Tarefas do exercício
a: Segundo o texto-fonte sobre a representatividade política das mulheres negras, que posição o Brasil ocupa no Ranking Mundial de participação das mulheres no parlamento nacional?
b: Reescreva o trecho do texto-fonte sobre a representatividade política das mulheres negras que vai de "A Carta da Mulheres" até "(Carta MN, 2015).", substituindo "legado civilizatório" por "legado histórico".

Texto-fonte
^^^^

No que se refere a representatividade política das mulheres negras, ainda estamos bem distantes do que deveria representar a realidade brasileira, já que as mulheres são maioria da população brasileira, e as mulheres negras representam 25% deste percentual, sendo o maior grupo da população no Brasil, tendo em vista que a população negra corresponde a 56% desta população, um percentual bastante representativo e que merece refletirmos sobre estes dados.  Infelizmente os dados representados, ainda estão bem distantes do real, no campo da representatividade política, onde as mulheres negras representam apenas 3% dos (as) parlamentares eleitos (as) na Câmara Federal em 2018, segundo o relatório “Democracia Inacabada- um retrato das desigualdades brasileiras, da Oxfam Brasil. Do total de 513 Deputados (as) na Câmara Federal, apenas 12 mulheres negras foram eleitas e 01 apenas no Senado, o que demonstra a falta de sintonia com os números da maioria geográfica e ainda o reconhecimento  de sua identidade racial.

Neste quesito da participação das mulheres no parlamento nacional, o Brasil ocupa a 133ª posição no Ranking Mundial, dentre os 192 países participantes neste acompanhamento. O que reflete a baixa representatividade das mulheres na política.  Apesar de algumas ações afirmativas criadas para estimular a participação feminina e o aumento da representatividade política, como a Lei de Cotas de 1997, que garantiu uma reserva de no mínimo 30% das vagas para mulheres nos partidos e coligações. Outro fator importante foi a decisão do TSE de 2018, que estabeleceu um repasse do valor de 30% das verbas do fundo partidário para candidaturas femininas, bem como o aumento no tempo de propaganda eleitoral. Iniciativa bastante positiva e que contribuiu significativamente para o aumento da representatividade das mulheres nas eleições de 2018, mas que ainda não vimos impactar numericamente nos dados concernentes a presença das mulheres na política, inclusive as negras, que ainda veem o peso do racismo estrutural e do sexismo definindo a ocupação destes espaços.

A Carta da Mulheres Negras aprovadas em 2015, na Marcha Nacional das Mulheres Negras, destaca que “as mulheres negras e seu legado civilizatório, precisam ganhar visibilidade, para além dos estereótipos correntes, capaz de conferir a elas o estatuto de humano”. O que se percebe, no nível de aprofundamento das desigualdades estruturais enraizadas no campo institucional e político, o que reflete a falta do reconhecimento de suas identidades, saberes, conhecimento e sua cultura.  “A ausência das mulheres negras nas raias do poder deriva diretamente da falta de reconhecimento de sua capacidade de partilhar o comum, de sua plena humanidade, que a faz partícipe da coisa pública”. (Carta MN, 2015).

^^^^

Material fornecido
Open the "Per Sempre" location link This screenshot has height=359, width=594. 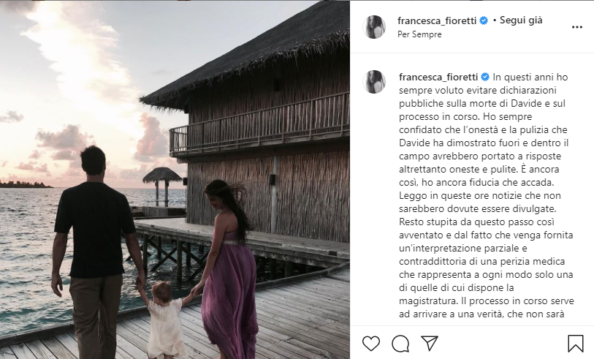[419, 34]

^^^^

Respostas por tarefa
a: A 133ª posição, entre os 192 países acompanhados.

b:
A Carta da Mulheres Negras aprovadas em 2015, na Marcha Nacional das Mulheres Negras, destaca que “as mulheres negras e seu legado histórico, precisam ganhar visibilidade, para além dos estereótipos correntes, capaz de conferir a elas o estatuto de humano”. O que se percebe, no nível de aprofundamento das desigualdades estruturais enraizadas no campo institucional e político, o que reflete a falta do reconhecimento de suas identidades, saberes, conhecimento e sua cultura.  “A ausência das mulheres negras nas raias do poder deriva diretamente da falta de reconhecimento de sua capacidade de partilhar o comum, de sua plena humanidade, que a faz partícipe da coisa pública”. (Carta MN, 2015).